**AIM OF THE TASK:**
Change "screenshot" to "screen capture" everywhere in the lines below, keeping everything else the same.

Stored records

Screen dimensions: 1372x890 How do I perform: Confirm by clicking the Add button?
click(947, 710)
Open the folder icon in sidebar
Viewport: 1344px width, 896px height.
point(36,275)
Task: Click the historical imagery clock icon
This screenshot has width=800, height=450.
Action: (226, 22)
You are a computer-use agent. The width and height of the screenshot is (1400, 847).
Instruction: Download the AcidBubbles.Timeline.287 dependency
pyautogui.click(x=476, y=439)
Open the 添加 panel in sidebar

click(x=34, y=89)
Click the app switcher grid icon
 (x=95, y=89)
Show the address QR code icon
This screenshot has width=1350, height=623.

**TASK SOLUTION:**
Screen dimensions: 1372x890 How do I perform: Confirm by clicking the Add button?
click(947, 710)
Open the folder icon in sidebar
Viewport: 1344px width, 896px height.
point(36,275)
Task: Click the historical imagery clock icon
This screen capture has width=800, height=450.
Action: (226, 22)
You are a computer-use agent. The width and height of the screen capture is (1400, 847).
Instruction: Download the AcidBubbles.Timeline.287 dependency
pyautogui.click(x=476, y=439)
Open the 添加 panel in sidebar

click(x=34, y=89)
Click the app switcher grid icon
 (x=95, y=89)
Show the address QR code icon
This screen capture has width=1350, height=623.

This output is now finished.